▸ **Records to use**:
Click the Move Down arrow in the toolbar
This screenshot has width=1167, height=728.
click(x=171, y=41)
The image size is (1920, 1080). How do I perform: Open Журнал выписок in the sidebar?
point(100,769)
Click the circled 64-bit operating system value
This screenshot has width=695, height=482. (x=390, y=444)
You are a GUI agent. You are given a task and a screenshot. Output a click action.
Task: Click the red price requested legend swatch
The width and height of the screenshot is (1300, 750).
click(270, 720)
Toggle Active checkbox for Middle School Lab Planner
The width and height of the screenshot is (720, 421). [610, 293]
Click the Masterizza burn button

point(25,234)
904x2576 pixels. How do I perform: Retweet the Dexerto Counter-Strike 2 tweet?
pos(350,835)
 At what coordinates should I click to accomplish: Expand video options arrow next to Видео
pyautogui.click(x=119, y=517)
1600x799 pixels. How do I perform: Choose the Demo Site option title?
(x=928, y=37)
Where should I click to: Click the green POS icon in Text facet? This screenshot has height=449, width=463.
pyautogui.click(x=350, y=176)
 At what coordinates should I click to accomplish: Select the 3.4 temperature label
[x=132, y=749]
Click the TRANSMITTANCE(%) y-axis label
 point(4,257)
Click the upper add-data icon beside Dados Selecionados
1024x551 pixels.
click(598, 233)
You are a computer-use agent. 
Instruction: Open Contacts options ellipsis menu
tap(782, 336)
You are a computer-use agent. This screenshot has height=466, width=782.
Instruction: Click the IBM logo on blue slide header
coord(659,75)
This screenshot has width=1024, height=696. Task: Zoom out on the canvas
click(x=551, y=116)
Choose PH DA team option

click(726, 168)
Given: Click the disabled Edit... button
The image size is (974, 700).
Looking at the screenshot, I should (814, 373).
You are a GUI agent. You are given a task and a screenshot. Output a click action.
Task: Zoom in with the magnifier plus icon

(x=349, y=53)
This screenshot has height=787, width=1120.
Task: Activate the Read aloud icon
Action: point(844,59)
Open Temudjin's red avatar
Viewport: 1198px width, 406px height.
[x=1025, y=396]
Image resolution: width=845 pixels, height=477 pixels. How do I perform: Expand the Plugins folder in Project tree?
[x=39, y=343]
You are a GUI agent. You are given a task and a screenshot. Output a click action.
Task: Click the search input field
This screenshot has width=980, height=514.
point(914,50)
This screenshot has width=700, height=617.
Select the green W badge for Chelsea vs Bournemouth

▸ **Exercise prompt**:
Write out the whole listing exactly.

▸ **Response**:
Click the Move Down arrow in the toolbar
This screenshot has width=1167, height=728.
click(x=171, y=41)
The image size is (1920, 1080). How do I perform: Open Журнал выписок in the sidebar?
point(100,769)
Click the circled 64-bit operating system value
This screenshot has width=695, height=482. (x=390, y=444)
You are a GUI agent. You are given a task and a screenshot. Output a click action.
Task: Click the red price requested legend swatch
The width and height of the screenshot is (1300, 750).
click(270, 720)
Toggle Active checkbox for Middle School Lab Planner
The width and height of the screenshot is (720, 421). [610, 293]
Click the Masterizza burn button

point(25,234)
904x2576 pixels. How do I perform: Retweet the Dexerto Counter-Strike 2 tweet?
pos(350,835)
 At what coordinates should I click to accomplish: Expand video options arrow next to Видео
pyautogui.click(x=119, y=517)
1600x799 pixels. How do I perform: Choose the Demo Site option title?
(x=928, y=37)
Where should I click to: Click the green POS icon in Text facet? This screenshot has height=449, width=463.
pyautogui.click(x=350, y=176)
 At what coordinates should I click to accomplish: Select the 3.4 temperature label
[x=132, y=749]
Click the TRANSMITTANCE(%) y-axis label
 point(4,257)
Click the upper add-data icon beside Dados Selecionados
1024x551 pixels.
click(598, 233)
You are a computer-use agent. 
Instruction: Open Contacts options ellipsis menu
tap(782, 336)
You are a computer-use agent. This screenshot has height=466, width=782.
Instruction: Click the IBM logo on blue slide header
coord(659,75)
This screenshot has width=1024, height=696. Task: Zoom out on the canvas
click(x=551, y=116)
Choose PH DA team option

click(726, 168)
Given: Click the disabled Edit... button
The image size is (974, 700).
Looking at the screenshot, I should (814, 373).
You are a GUI agent. You are given a task and a screenshot. Output a click action.
Task: Zoom in with the magnifier plus icon

(x=349, y=53)
This screenshot has height=787, width=1120.
Task: Activate the Read aloud icon
Action: point(844,59)
Open Temudjin's red avatar
Viewport: 1198px width, 406px height.
[x=1025, y=396]
Image resolution: width=845 pixels, height=477 pixels. How do I perform: Expand the Plugins folder in Project tree?
[x=39, y=343]
You are a GUI agent. You are given a task and a screenshot. Output a click action.
Task: Click the search input field
This screenshot has width=980, height=514.
point(914,50)
This screenshot has width=700, height=617.
Select the green W badge for Chelsea vs Bournemouth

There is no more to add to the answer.